Extended Season: Above ground gardens provide warmer soil temps because the sides of your garden along with the soil receive direct sunlight.

Start From Scratch: Finally, raised, intensive beds, allow you to start completely from scratch versus modifying what you've currently got for a landscape. So often, gardeners take the soil they have and attempt to modify it for gardening. For some, this works. For many, it results in a lot of frustration. Container gardening allows you to create the perfect soil and fertilizer mix for whatever vegetable you are trying to grow.

How do I get started?

By definition, container gardening is just a fancy way of saying grouping plants together without walkways. The elimination of walkways means less wasted space. And, from a work standpoint, less space to till and prep, some of which will only become a walkway anyway.

To get started, plot where in your yard you'd like the containers to go.
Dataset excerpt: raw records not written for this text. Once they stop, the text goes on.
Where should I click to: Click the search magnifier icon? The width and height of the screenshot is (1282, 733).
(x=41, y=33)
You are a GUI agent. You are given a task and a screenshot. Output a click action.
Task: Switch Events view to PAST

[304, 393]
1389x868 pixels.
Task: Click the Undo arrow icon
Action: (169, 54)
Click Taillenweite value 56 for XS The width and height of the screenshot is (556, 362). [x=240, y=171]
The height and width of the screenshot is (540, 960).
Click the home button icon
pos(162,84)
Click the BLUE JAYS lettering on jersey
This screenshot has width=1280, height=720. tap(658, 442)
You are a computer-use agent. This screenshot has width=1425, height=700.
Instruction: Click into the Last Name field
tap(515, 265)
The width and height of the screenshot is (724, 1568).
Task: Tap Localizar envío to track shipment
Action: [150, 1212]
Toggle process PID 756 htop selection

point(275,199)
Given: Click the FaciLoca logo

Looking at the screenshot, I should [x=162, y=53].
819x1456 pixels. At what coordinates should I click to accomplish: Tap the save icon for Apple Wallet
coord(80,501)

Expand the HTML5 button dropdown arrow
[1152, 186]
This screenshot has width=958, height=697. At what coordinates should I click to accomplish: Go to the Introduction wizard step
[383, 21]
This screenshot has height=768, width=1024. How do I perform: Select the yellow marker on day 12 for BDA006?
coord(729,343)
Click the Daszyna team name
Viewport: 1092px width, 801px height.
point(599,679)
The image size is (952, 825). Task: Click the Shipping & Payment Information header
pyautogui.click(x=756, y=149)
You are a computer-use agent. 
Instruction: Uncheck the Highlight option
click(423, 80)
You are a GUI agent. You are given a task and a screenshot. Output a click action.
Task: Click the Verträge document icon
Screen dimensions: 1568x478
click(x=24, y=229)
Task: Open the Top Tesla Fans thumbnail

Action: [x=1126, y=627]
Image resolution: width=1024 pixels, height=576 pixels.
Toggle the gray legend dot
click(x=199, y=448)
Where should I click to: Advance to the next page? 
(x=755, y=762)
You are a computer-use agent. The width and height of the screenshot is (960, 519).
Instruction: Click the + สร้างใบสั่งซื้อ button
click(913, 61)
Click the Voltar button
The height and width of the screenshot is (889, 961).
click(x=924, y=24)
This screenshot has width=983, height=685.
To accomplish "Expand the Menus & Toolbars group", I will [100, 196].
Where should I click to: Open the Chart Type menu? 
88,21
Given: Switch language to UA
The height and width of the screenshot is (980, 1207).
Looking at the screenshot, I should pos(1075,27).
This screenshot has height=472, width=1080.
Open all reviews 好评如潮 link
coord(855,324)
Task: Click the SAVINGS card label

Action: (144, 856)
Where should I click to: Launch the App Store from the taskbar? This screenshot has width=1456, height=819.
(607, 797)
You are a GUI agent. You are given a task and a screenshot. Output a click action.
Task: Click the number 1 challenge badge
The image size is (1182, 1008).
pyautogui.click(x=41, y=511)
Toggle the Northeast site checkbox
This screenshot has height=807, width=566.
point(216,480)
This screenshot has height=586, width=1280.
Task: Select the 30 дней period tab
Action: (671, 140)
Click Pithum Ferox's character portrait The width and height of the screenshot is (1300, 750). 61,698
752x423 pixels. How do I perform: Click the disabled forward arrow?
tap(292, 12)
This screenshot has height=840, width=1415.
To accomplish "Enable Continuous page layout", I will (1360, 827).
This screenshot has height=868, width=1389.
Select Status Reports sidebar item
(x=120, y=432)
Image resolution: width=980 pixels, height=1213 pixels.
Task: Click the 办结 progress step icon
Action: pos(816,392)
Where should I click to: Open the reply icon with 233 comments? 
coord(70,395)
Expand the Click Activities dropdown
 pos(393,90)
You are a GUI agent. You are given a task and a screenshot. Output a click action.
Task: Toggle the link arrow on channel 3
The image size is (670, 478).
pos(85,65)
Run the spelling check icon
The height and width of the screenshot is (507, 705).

For starters, four, four by four containers are a good jumping off point. This allows for grouping, good sunlight, and basic crop rotation.

Next, you'll want to decide on how to frame the gardens. Treated, 2x12 lumber is an easy option, but you'll want to check it first. "With anything, including treated lumber, you'll want to check prior to building for any chemicals that could damage your vegetables," Braeu explains. "If you just want to try the garden short term, untreated lumber is a safe and inexpensive way to go, but keep in mind you'll need to replace it pretty quickly."

The third step is creating square boxes that can be set-up on top of your landscape. When you place the boxes, you'll want to make them as level as possible, even if your landscape isn't even. Finally, you'll want to fill the boxes with about 12 inches of a good gardening soil mixture. This will vary based on what you want to plant. And, at this point, you are ready to plant!

In a perfect world, planning for your new container gardens would have started in the winter to provide for plenty of time to start indoor seeds. With that said, local nurseries provide an abundance of transplants that will thrive in your new setting. In addition, you still have plenty of time to start a variety of plants by seed. For spacing, follow directions on your seed packets. And, be sure to factor in shade and how the plants height will impact other plants growing in the box. Finally, look at how long the seeds take to harvest. A carefully planned garden means a variety of vegetables ready to harvest at different times, allowing you a longer season of fresh food.

As for when to plant, in this area it can mean waiting until the first week of June. "That's really the prime time to plant. If you plant too early, the seeds might rot or it'll be too cold and they won't grow anyway," Braeu says. Of course there are some ways to work around that - covering tomato plants, mulching, and in some cases, just pure luck, may allow you to plant in May ... as long as you are willing to take the risks that go with it. Come harvest time, you can expect similar results as a traditional garden, only with a lot less work!